Students in a London School of Economics (LSE) freshers group chat reportedly hurled homophobic slurs at each other because they “thought it would be bants”.

One soon-to-be LSE student in the group chat posted screenshots of anti-LGBT+ messages on Twitter, and wrote: “Not this homophobia in the LSE freshers group chat.”

The screenshots showed students calling each other slurs like “batty boy” and one student told another: “James Charles looking a**. Go shake that a** somewhere else.”

The student who posted the screenshots eventually intervened, writing: “There’s no reason for you to be running your mouths with the homophobic slurs.” He reported that after that, the anti-LGBT+ name-calling stopped.

Students involved told The Tab that they thought using the homophobic language “would be bants”.

One, who repeatedly used the slur “batty boy”, said he saw it as “dark humour” even though “some may have been offended”.

He said: “I am not homophobic. I thought it would be bants… Some of my friends are gay and they laugh.”

The student insisted again: “I’m not homophobic. Ngl some of my boys cracked up but I see why some won’t.”

Another member of the group chat, who called another student “James Charles” said he was wasn’t to blame, adding: “I apologise. My cousin was using my phone, sorry.”

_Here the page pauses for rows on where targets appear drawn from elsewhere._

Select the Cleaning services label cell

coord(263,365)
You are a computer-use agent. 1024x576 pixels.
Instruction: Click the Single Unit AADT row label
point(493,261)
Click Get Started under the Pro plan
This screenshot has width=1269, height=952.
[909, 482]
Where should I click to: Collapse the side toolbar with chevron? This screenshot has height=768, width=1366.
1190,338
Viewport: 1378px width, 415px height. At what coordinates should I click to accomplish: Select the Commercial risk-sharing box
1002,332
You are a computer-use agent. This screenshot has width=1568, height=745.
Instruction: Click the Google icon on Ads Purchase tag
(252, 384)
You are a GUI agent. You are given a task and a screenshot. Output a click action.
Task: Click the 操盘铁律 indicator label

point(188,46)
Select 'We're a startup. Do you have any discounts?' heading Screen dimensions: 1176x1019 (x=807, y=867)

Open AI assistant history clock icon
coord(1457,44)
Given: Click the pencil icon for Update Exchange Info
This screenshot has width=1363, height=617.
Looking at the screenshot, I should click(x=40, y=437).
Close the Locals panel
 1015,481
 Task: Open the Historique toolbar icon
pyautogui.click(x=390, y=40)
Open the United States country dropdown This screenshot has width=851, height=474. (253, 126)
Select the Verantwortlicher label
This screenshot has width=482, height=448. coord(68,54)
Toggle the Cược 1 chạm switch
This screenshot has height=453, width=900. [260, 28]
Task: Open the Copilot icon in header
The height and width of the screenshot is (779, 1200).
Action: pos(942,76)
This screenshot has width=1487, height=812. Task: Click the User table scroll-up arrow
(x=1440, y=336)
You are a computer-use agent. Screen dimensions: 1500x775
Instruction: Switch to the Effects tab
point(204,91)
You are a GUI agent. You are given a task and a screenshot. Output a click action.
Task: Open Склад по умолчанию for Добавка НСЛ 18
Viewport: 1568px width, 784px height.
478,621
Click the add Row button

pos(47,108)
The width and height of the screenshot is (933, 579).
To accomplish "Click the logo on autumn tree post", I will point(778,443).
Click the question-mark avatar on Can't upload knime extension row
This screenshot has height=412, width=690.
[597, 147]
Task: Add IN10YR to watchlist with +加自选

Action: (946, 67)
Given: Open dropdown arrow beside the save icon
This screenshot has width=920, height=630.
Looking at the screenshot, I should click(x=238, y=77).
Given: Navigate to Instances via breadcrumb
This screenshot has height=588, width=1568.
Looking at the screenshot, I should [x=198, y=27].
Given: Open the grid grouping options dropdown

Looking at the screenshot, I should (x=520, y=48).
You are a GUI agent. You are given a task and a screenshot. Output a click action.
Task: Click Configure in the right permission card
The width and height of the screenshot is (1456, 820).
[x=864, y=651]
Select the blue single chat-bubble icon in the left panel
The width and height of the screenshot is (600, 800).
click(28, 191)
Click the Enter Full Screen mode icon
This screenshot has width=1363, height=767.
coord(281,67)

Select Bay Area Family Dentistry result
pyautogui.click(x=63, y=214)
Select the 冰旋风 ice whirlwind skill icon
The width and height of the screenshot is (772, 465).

According to the university’s discrimination, harassment and bullying policy: “When using social media or posting online all members of the LSE Community should consider the content, language and appropriateness of such communications.”

It states that sending “using language which would be deemed to be offensive, threatening or humiliating to others in a face-to-face setting” is deemed unacceptable and “can lead to an investigation under the relevant disciplinary procedure”.

Twitter users who saw the screenshots described the messages as “disgusting” and called for LSE to “confirm that these incidents of homophobia are being addressed”.

PinkNews has approached LSE for comment.